At first, the following can look complex, but just think of it as 3 different
queries aggregated into a single query. The total , collected, and
invoiced queries find their respective values for each month, then the final
query joins those values together based on the mnth value.
WITH totals AS (
SELECT
lower(i.invoice_period) as mnth,
SUM(i.net_total_in_cents) / 100.0 as net_total
FROM invoices i
GROUP BY 1
), collected AS (
SELECT
lower(i.invoice_period) as mnth,
SUM(i.net_total_in_cents) / 100.0 as amount
FROM invoices i
WHERE status = 'paid'
GROUP BY 1
), invoiced AS (
SELECT
lower(i.invoice_period) AS mnth,
sum(i.net_total_in_cents) / 100.0 AS amount
FROM invoices i
WHERE status = 'invoiced'
GROUP BY 1
)
SELECT totals.mnth,
totals.net_total as billed,
COALESCE(invoiced.amount, 0) as uncollected,
COALESCE(collected.amount, 0) as collected
FROM totals
LEFT JOIN invoiced ON totals.mnth = invoiced.mnth
LEFT JOIN collected on totals.mnth = collected.mnth
ORDER BY 1 desc;
The output will show one record per month with the total amount, uncollected
amount, and collected amount for the invoices. To experiment dissecting this
SQL, you can pluck each of the WITH statements and run them individually to
see how they respond.
Case statements for conditional filtering
Another option here is leveraging the CASE statement for filtering in how we
want to aggregate. For this scenario, the query will be significantly shorter
than the use of CTEs.
SELECT LOWER(i.invoice_period) as mnth,
SUM(i.net_total_in_cents) / 100.0 as billed,
SUM (CASE WHEN status = 'invoiced' THEN i.net_total_in_cents END) / 100.00 as uncollected,
SUM (CASE WHEN status = 'paid' THEN i.net_total_in_cents END) / 100.00 as collected
FROM invoices i
GROUP BY 1
ORDER BY 1 desc;
Think of CASE as an IF/THEN statement that returns the net_total_in_cents
for the SUM if a condition is met. These types of case statements are fairly
common in data analysis.
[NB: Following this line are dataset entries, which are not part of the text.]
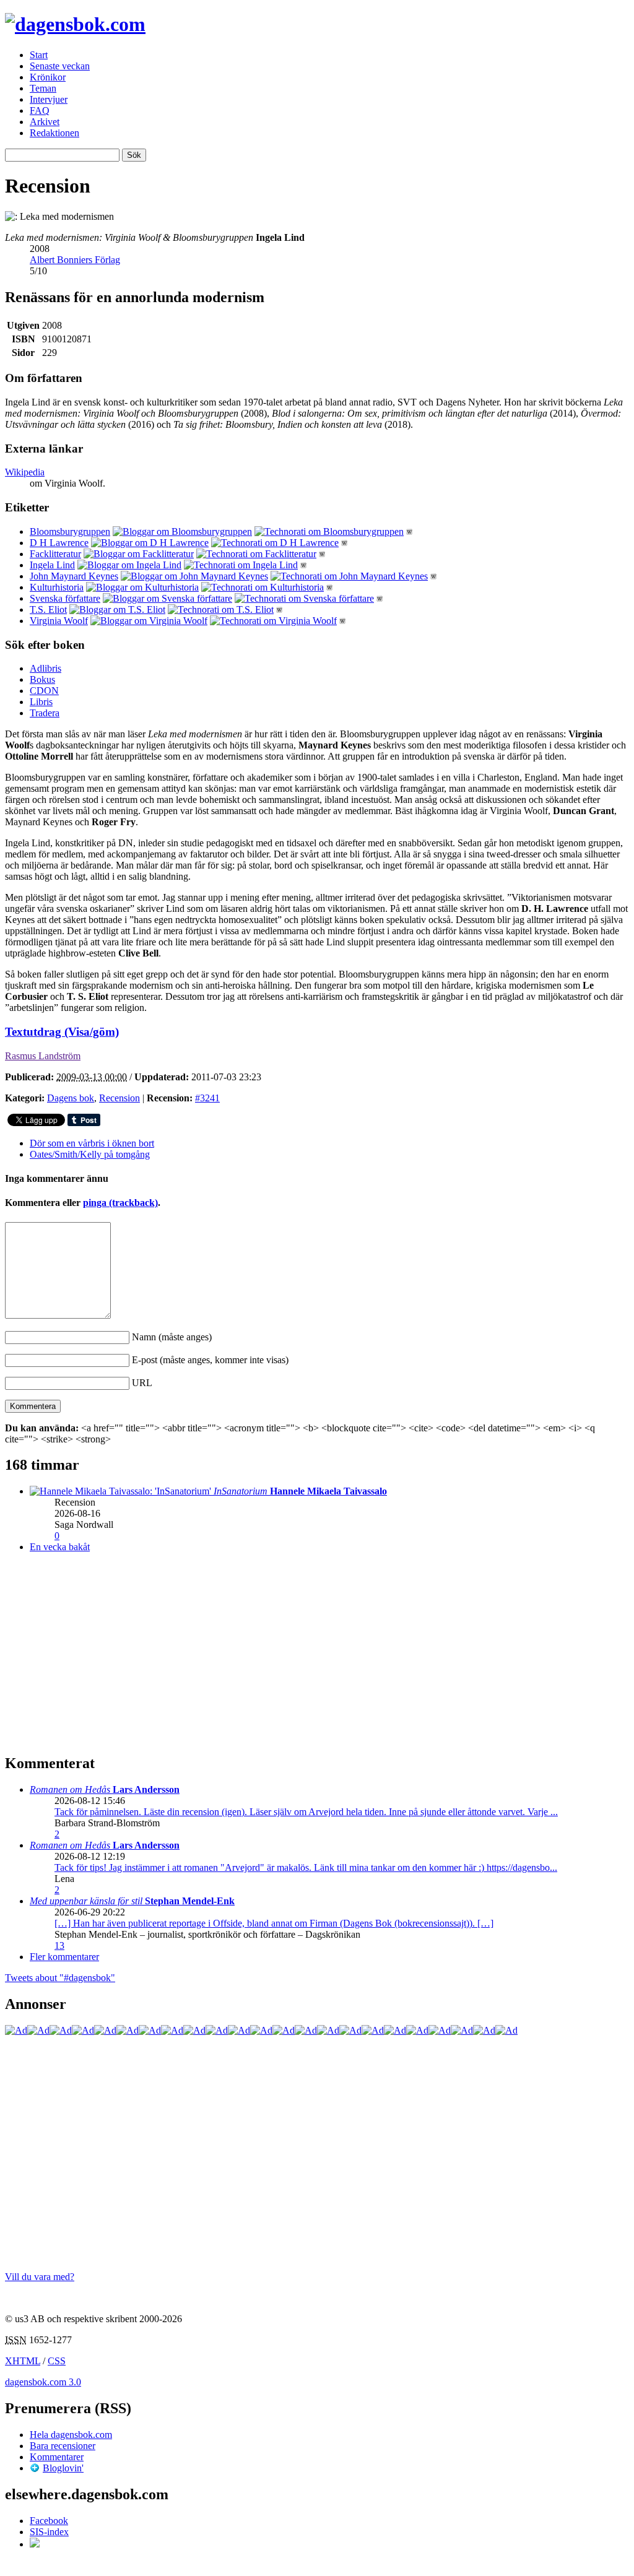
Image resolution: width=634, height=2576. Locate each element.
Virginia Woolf (59, 620)
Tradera (44, 713)
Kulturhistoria (57, 587)
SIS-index (49, 2531)
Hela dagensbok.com (71, 2434)
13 (59, 1945)
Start (39, 55)
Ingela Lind (52, 565)
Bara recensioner (62, 2445)
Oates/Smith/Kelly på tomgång (90, 1154)
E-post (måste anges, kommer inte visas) (210, 1360)
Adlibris (45, 668)
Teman (43, 88)
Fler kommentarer (64, 1956)
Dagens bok (70, 1098)
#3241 (207, 1098)
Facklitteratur (55, 554)
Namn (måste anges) (172, 1337)
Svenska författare (65, 598)
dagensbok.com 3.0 (43, 2382)
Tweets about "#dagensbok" (60, 1977)
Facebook (49, 2520)
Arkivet (44, 121)
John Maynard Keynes (74, 576)
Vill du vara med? (39, 2276)
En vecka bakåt (60, 1547)
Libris (41, 701)
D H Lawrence (59, 542)
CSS (57, 2361)
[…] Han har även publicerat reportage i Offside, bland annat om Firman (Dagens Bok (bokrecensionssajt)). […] (273, 1923)
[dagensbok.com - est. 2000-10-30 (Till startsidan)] (75, 24)
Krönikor (48, 77)
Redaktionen (54, 133)
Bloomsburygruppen (70, 531)
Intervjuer (48, 99)
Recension (119, 1098)
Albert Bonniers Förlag (75, 259)
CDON (44, 690)
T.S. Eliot (48, 609)
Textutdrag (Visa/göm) (62, 1031)
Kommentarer (57, 2457)
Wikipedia (25, 472)
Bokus (42, 679)
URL (142, 1382)
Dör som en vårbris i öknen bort (92, 1143)
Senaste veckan (60, 66)
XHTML (22, 2361)
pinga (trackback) (120, 1202)
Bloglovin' (63, 2468)
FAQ (40, 110)
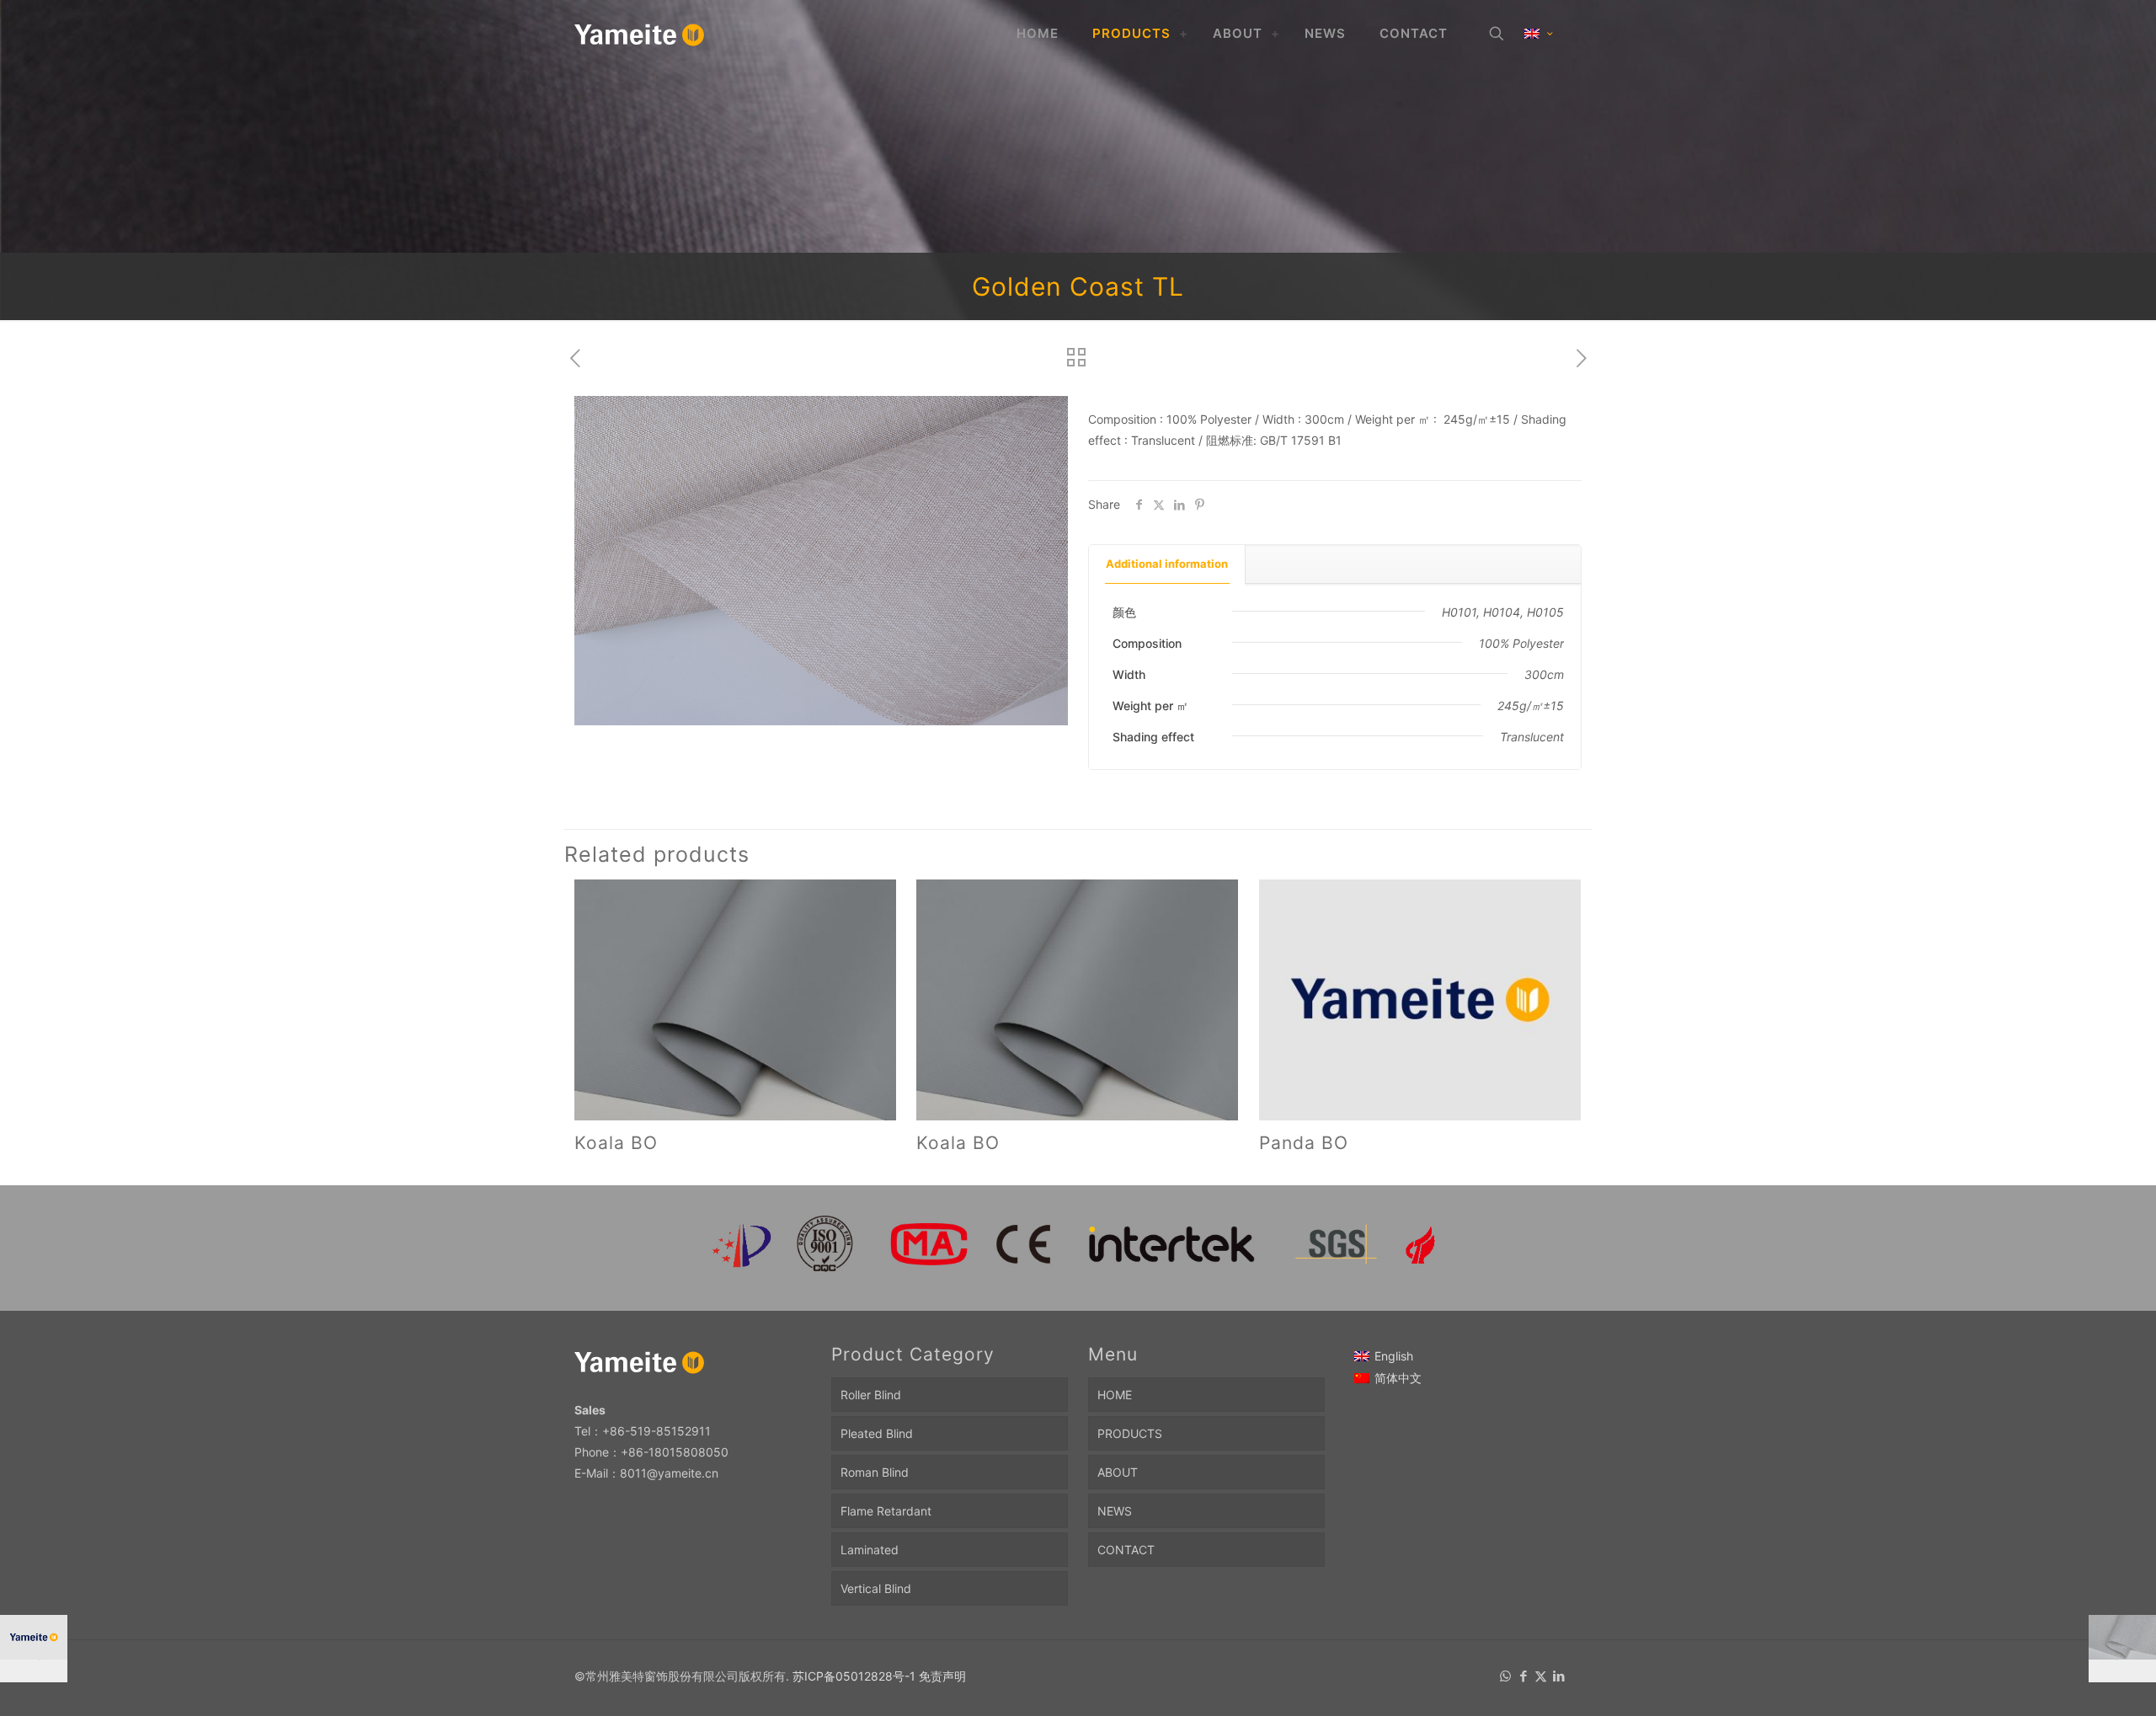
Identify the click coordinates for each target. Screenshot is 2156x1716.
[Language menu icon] (1538, 33)
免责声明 (942, 1676)
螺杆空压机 (1221, 1676)
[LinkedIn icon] (1558, 1676)
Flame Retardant (886, 1511)
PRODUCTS (1129, 1433)
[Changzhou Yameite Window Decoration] (639, 33)
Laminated (870, 1549)
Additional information (1167, 563)
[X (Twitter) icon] (1540, 1676)
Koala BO (616, 1142)
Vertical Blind (876, 1588)
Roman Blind (875, 1472)
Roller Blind (871, 1394)
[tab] (1167, 564)
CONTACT (1126, 1549)
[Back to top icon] (2075, 1681)
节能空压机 (1158, 1676)
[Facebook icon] (1523, 1676)
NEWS (1114, 1511)
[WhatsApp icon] (1505, 1676)
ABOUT (1117, 1472)
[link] (1183, 33)
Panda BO (1303, 1142)
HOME (1114, 1394)
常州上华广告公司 (1016, 1676)
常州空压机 (1096, 1676)
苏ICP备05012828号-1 (853, 1676)
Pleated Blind (877, 1433)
But there is another option: FILTER
Using FILTER
FILTER is functionally similar to the CASE statement, but makes the SQL a
bit more readable:
SELECT LOWER(i.invoice_period) as mnth,
SUM (i.net_total_in_cents) / 100.0 as billed,
SUM (i.net_total_in_cents) FILTER (WHERE status = 'invoiced') / 100.00 as uncollected,
SUM (i.net_total_in_cents) FILTER (WHERE status = 'paid') / 100.00 as collected
FROM invoices i
GROUP BY 1
ORDER BY 1 desc;
From the standpoint of making your Postgres syntax as easy to read and
streamlined, FILTER is a good tool to keep in your pocket.